Sobre a estratégia de conter a epidemia por meio de insetos geneticamente modificados, os chamados insetos transgênicos, o bispo da Pastoral da Saúde lembra que a transgenia, seja ela de qualquer tipo, deve ser acompanhada sob o "princípio da cautela”, dos danos colaterais, após uma pesquisa segura. "Sem os cuidados prevalecentes, podemos, sem querer, causar impactos nocivos aos ecossistemas e à biodiversidade, trazendo consequências para a saúde humana”.
Dom Roberto Paz lembra que toda doença ou epidemia se origina quando se desrespeita a natureza e se degrada a vida. Desta forma é importante uma visão holística para se buscar uma saúde integral. "Vamos participar, plenamente, da Campanha da Fraternidade 2016, ligando economia, ecumenismo e ecologia no cuidado e responsabilidade da casa humana”, complementa.
Com posicionamento bem diferente, a organização Católicas pelo Direito de Decidir (CDD) tem manifestado apoio às mulheres grávidas contaminadas pelo zika vírus e classificado as declarações públicas da hierarquia católica como de "caráter misógino”. "Estamos no Ano do Jubileu [da Misericórdia]. O Papa Francisco declara um tempo de misericórdia na Igreja. Não é misericórdia o que tem demonstrado a hierarquia católica, no Brasil.

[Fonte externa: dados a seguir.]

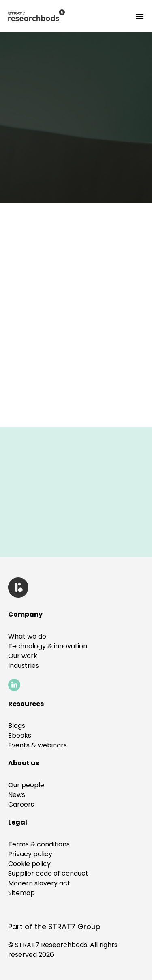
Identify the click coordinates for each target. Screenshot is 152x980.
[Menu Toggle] (140, 16)
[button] (17, 822)
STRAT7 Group (74, 926)
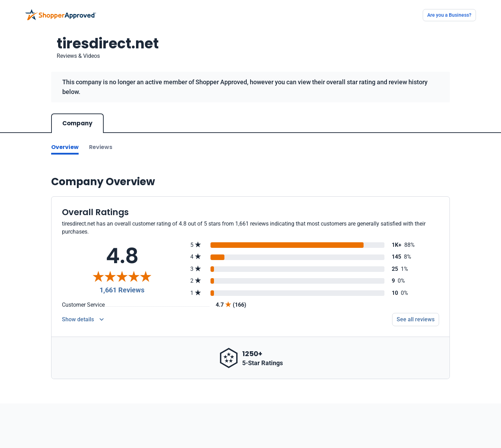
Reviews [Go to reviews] (101, 147)
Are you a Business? (449, 15)
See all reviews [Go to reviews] (415, 319)
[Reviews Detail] (83, 320)
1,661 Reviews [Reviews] (122, 290)
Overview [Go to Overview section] (65, 147)
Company (77, 123)
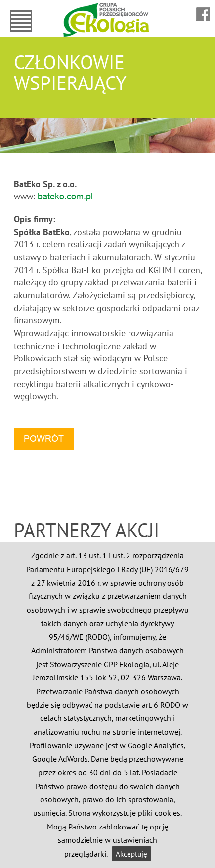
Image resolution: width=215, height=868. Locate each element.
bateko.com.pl (65, 196)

Sua palavra tem sido impiedosa, sem qualquer comiseração pela morte física, psíquica e emocional de muitas mulheres.”, afirma Maria José Rosado, presidenta da CDD, em comunicado da entidade.
De acordo com a CDD, a proibição do aborto é seletiva e injusta socialmente, porque recai sobre as mulheres pobres e negras, que vivem na periferia, sem as condições de saúde básicas, sendo as mais sujeitas à epidemia do zika vírus.
Questionando que a ciência não consegue diagnosticar a microcefalia nos primeiros meses da gestação e que este cenário é angustiante para as grávidas, a CDD pede compaixão para com as mulheres. "Se é impossível para a Igreja reconhecer que é direito das mulheres o controle sobre sua capacidade de gerar novos seres humanos, seja, pelo menos, capaz de compaixão, virtude tão cara ao Cristianismo”.